I can go on and on about the things Tommy did. There are many stories and many more antics to come forth in this blog. Honestly, growing up with him was like living inside a sitcom where the laugh track was just Mom yelling “THOMAS!!!” on repeat. 

Takeaway

Growing up with Tommy was like living inside a sitcom where the laugh track was Mom yelling “THOMAS!!!” on repeat. The chaos was constant, but the comedy was gold—proof that even the wildest antics become family legends worth retelling.

Forks & Fiascos™ Meter Table: Tommy’s Antics Edition

Category           Rating / Notes

Chaos Quotient            9/10 – From airborne cats to ammoniarevived fish, Tommys antics were pure sitcom chaos.

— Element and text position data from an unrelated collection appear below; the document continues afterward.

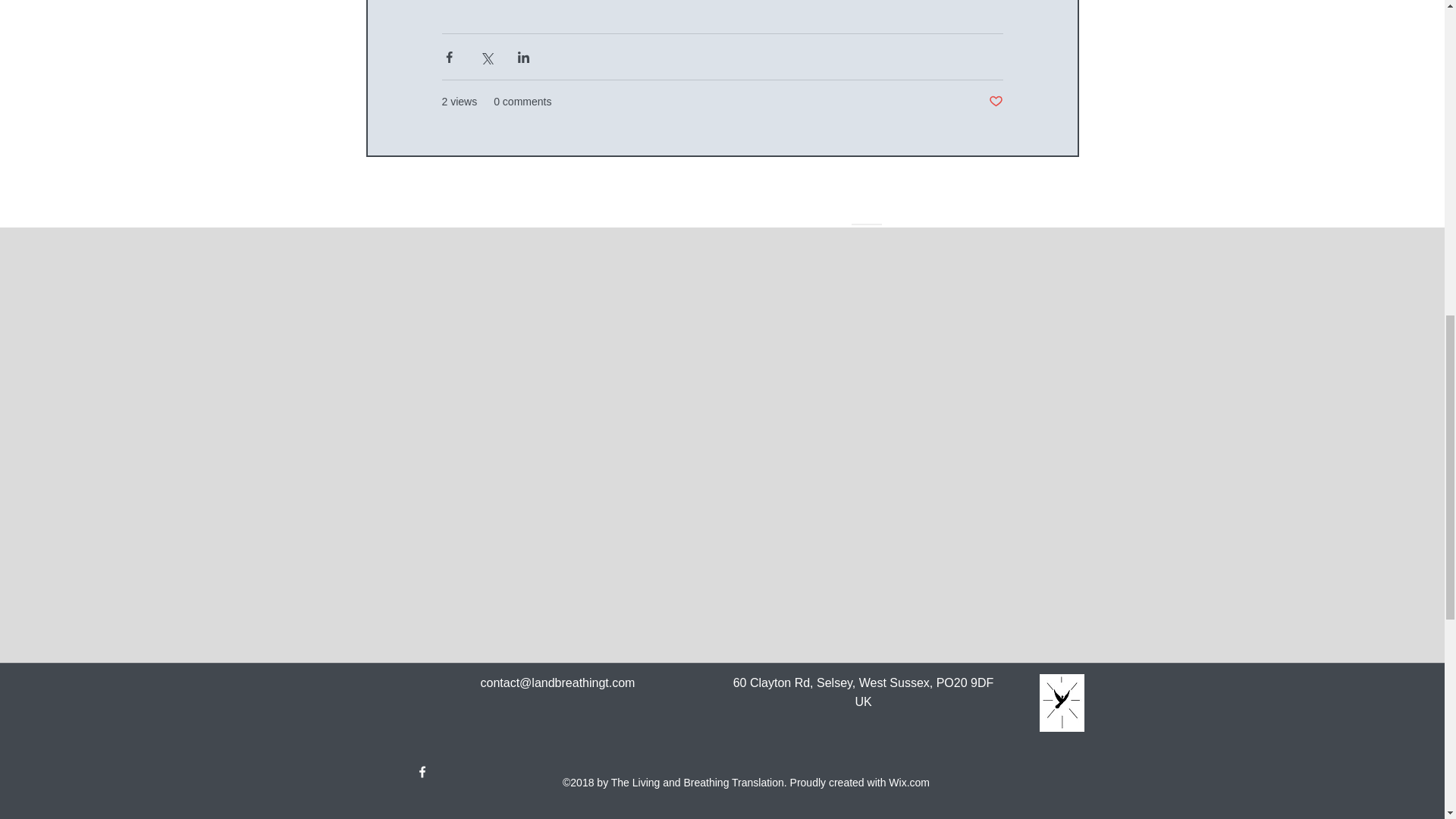
Post not marked as liked (995, 101)
Given the description of an element on the screen output the (x, y) to click on. 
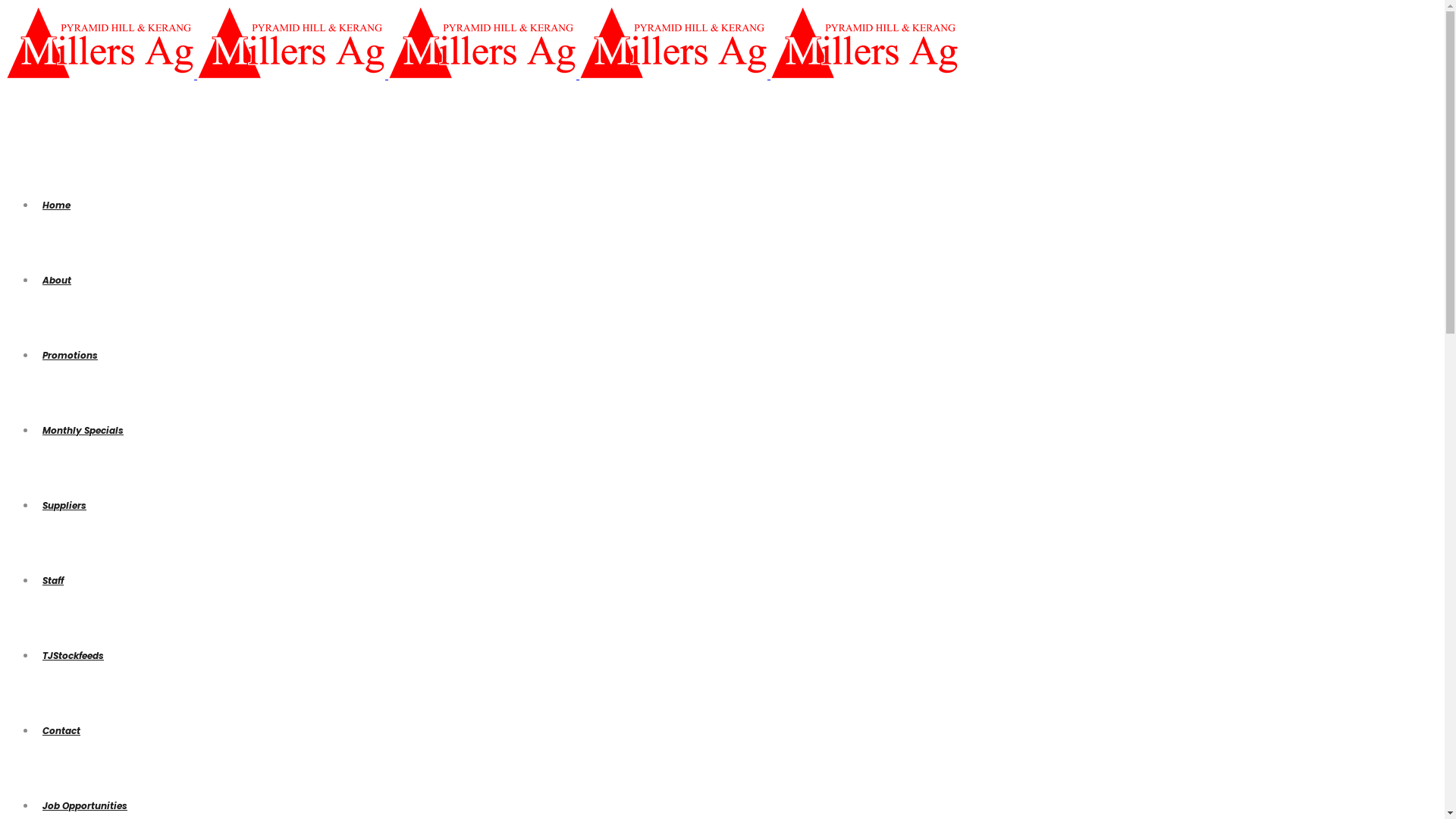
About Element type: text (56, 279)
Promotions Element type: text (69, 354)
Staff Element type: text (52, 580)
Home Element type: text (56, 204)
Monthly Specials Element type: text (82, 429)
Suppliers Element type: text (64, 504)
Contact Element type: text (61, 730)
TJStockfeeds Element type: text (72, 655)
Job Opportunities Element type: text (84, 805)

Laugh Factor  9.5/10 – Mom’s repeated “THOMAS!!!” catchphrase is the perfect laughtrack; punchlines land throughout.

Shock Value    8.5/10 – Tossing Muffin, flushing toilets, and resurrecting fish? Equal parts jawdrop and giggle.

Sibling Shenanigans 10/10 – Classic brothersister dynamic: you as the sidekick with dynamite, him as the chaos conductor.

Classic Michele Moment™     9/10 – Garlic disguise trick and chainsawjuggling thought prove your trademark wit.

Overall Dispatch Rating          ⭐⭐⭐⭐✨ (9.2/10) – A compilation that reads like a sitcom marathon, with Mom as the laughtrack.